Do not say "according to the context" or "mentioned in the context" or similar.
"""

prompt_template = ChatPromptTemplate.from_template(PROMPT_TEMPLATE)

## Step 8: Initialize a Generator (i.e. Chat Model)

In [23]:
from dotenv import load_dotenv
load_dotenv()

True

In [24]:
from langchain_google_genai import ChatGoogleGenerativeAI

chat_model = ChatGoogleGenerativeAI(
    model="gemini-1.5-pro",
    temperature=1
)

## Step 9: Initialize a Output Parser

In [25]:
from langchain_core.output_parsers import StrOutputParser

output_parser = StrOutputParser()

## Step 10: Define a RAG Chain

In [26]:
from langchain_core.runnables import RunnablePassthrough

def format_docs(docs):
    return "\n\n".join(doc.page_content for doc in docs)
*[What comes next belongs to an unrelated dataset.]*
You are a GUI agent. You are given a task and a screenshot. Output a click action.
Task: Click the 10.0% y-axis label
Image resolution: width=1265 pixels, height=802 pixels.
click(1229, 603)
rag_chain = {"context": retriever | format_docs, "question": RunnablePassthrough()} | prompt_template | chat_model | output_parser

## Step 11: Invoke the Chain

In [27]:
query = "What is Pharmaceutical industry?"

rag_chain.invoke(query)

'The pharmaceutical industry is encountering constraints due to the limited scope of modern advances, resulting in a complicated and time-consuming drug development process with high risks and costs.  It relies on traditional procedures and human intuition, leading to errors, inefficiencies, and delays.  The current system struggles to personalize treatments, contributing to healthcare costs, patient care problems, and pharmaceutical shortages, resulting in poor patient outcomes, including fatalities.  It also faces long wait times for compensation for innovative medications.  However, the industry is adopting AI to improve processes, from drug discovery and development to clinical trials and manufacturing, aiming for increased efficiency, innovation, and better patient outcomes.\n'

In [28]:
from IPython.display import display
from IPython.display import Markdown
import textwrap

def to_markdown(text):
  text = text.replace('•', '  *')
  return Markdown(textwrap.indent(text, '> ', predicate=lambda _: True))

In [29]:
query = "What are the different AI applications used in pharmaceutical industry?"

response = rag_chain.invoke(query)

to_markdown(response)

> AI is used in drug discovery, optimizing clinical processes (recruitment and patient monitoring), post-development patient monitoring, compliance monitoring, marketing optimization, chatbots for patient questions, drug design and manufacturing, automation in pharmaceutical manufacturing (packaging and labeling), creating and refining nano-scale drug delivery systems, predicting properties of drug formulations, and automating business processes.